Study: Bees using manmade materials to build nests

Megachile rotundata, an alfalfa leafcutting bee. (Photo by Peggy Greb / USDA Agricultural Research Service)
Megachile rotundata, an alfalfa leafcutting bee. (Photo by Peggy Greb / USDA Agricultural Research Service)
It’s no excuse to litter, but a new study has found that some bees use bits of plastic bags and plastic building materials to construct their nests. It’s an important discovery because it shows bees’ resourcefulness and flexibility in adapting to a human-dominated world, says Scott MacIvor, the study’s lead author. “Plastic waste pervades the global landscape,” said MacIvor. Although researchers have shown adverse impacts of the material on species and the ecosystem, few scientists have observed insects adapting to a plastic-rich environment, he said.
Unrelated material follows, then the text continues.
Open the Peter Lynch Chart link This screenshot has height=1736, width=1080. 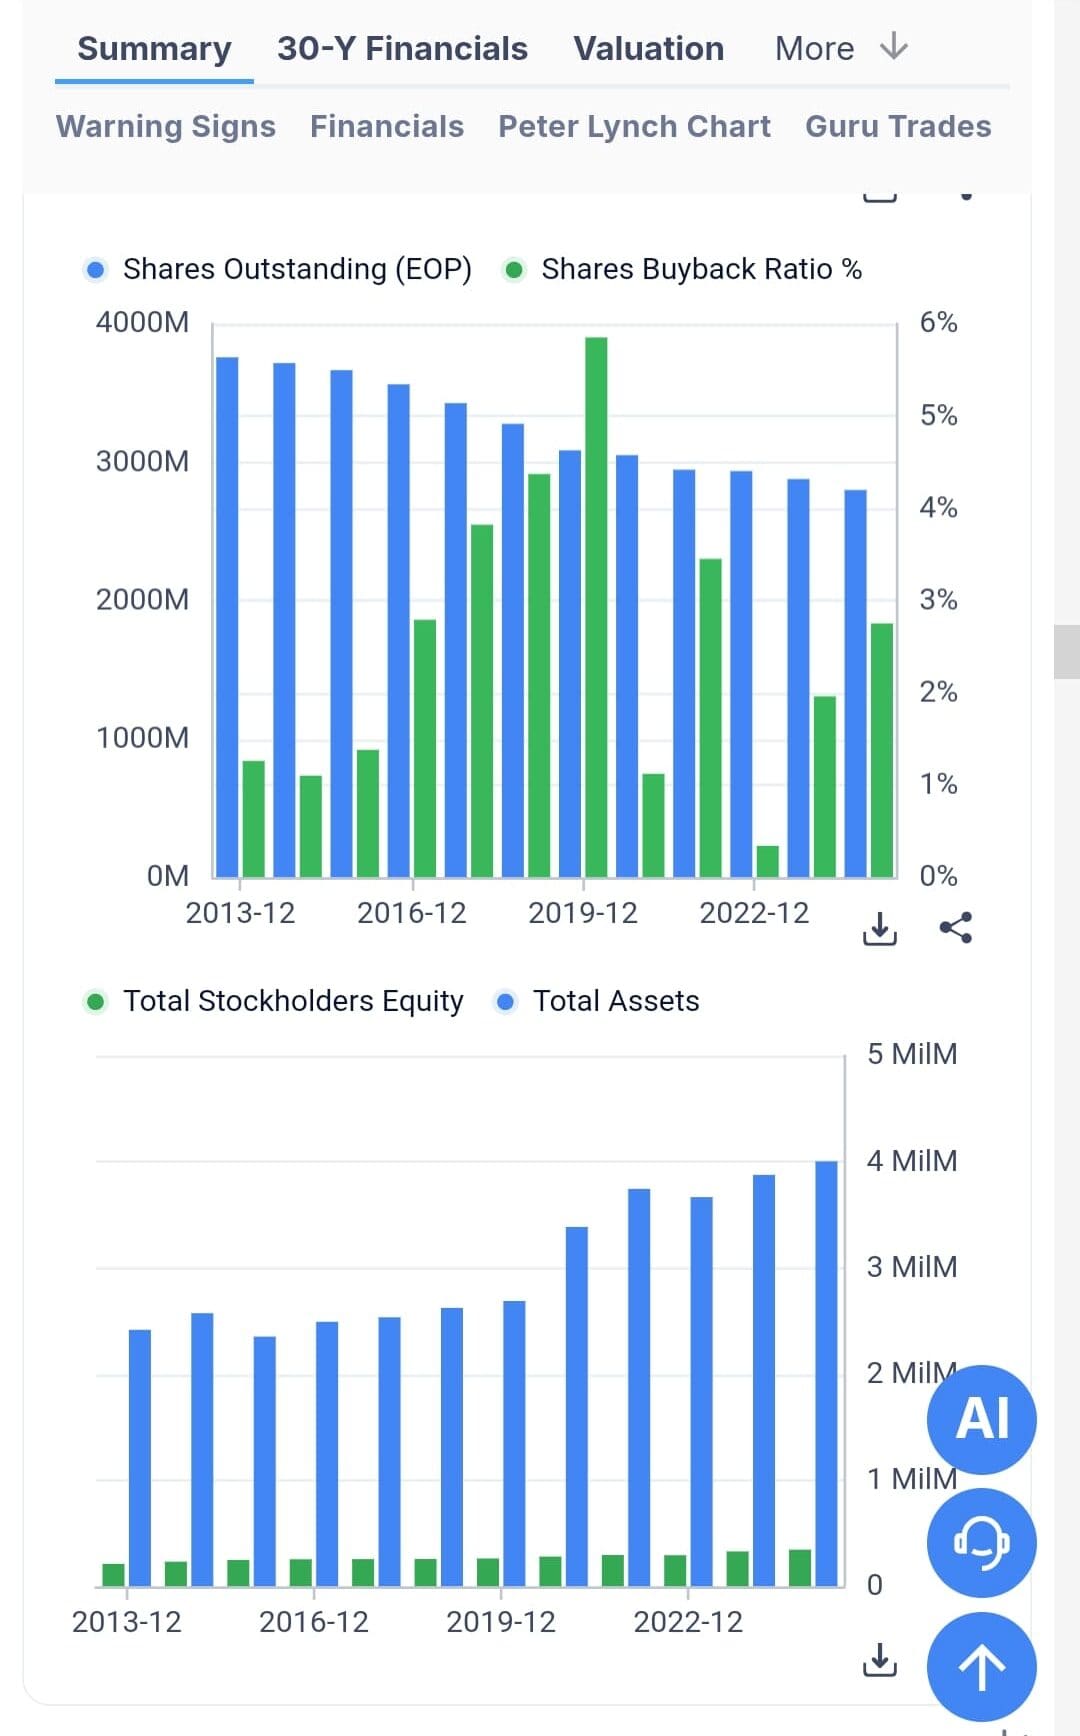(x=634, y=127)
Figuring out that the bees were using plastics in place of natural materials took some detective work by Andrew Moore, of the University of Guelph, in Ontario, Canada. Moore analyzed a grey “goo” that MacIvor discovered in the nests of one kind of bee, Megachile campanulae, which uses plant resins to build its nests, “Scott thought it might be chewing gum originally,” Moore said. Turns out that M. campanulae was occasionally replacing plant resins with polyurethane-based exterior building sealant, such as caulking, in its brood cells–created in a nest to rear larva.

The researchers also discovered another kind of bee, Megachile rotundata, an alfalfa leafcutter, was using pieces of polyethylene-based plastic bags to construct its brood cells. The glossy plastic replaced almost one-quarter of the cut leaves normally used to build each cell. Markings showed that the bees chewed the plastic differently than they did leaves, suggesting that the insects had not incidentally collected plastic. Nor were leaves hard to find for the bees in the study. “The plastic materials had been gathered by the bees, and then worked — chewed up and spit out like gum — to form something new that they could use,” Moore said.

“The novel use of plastics in the nests of bees could reflect the ecologically adaptive traits necessary for survival in an increasingly human-dominated environment,” MacIvor said.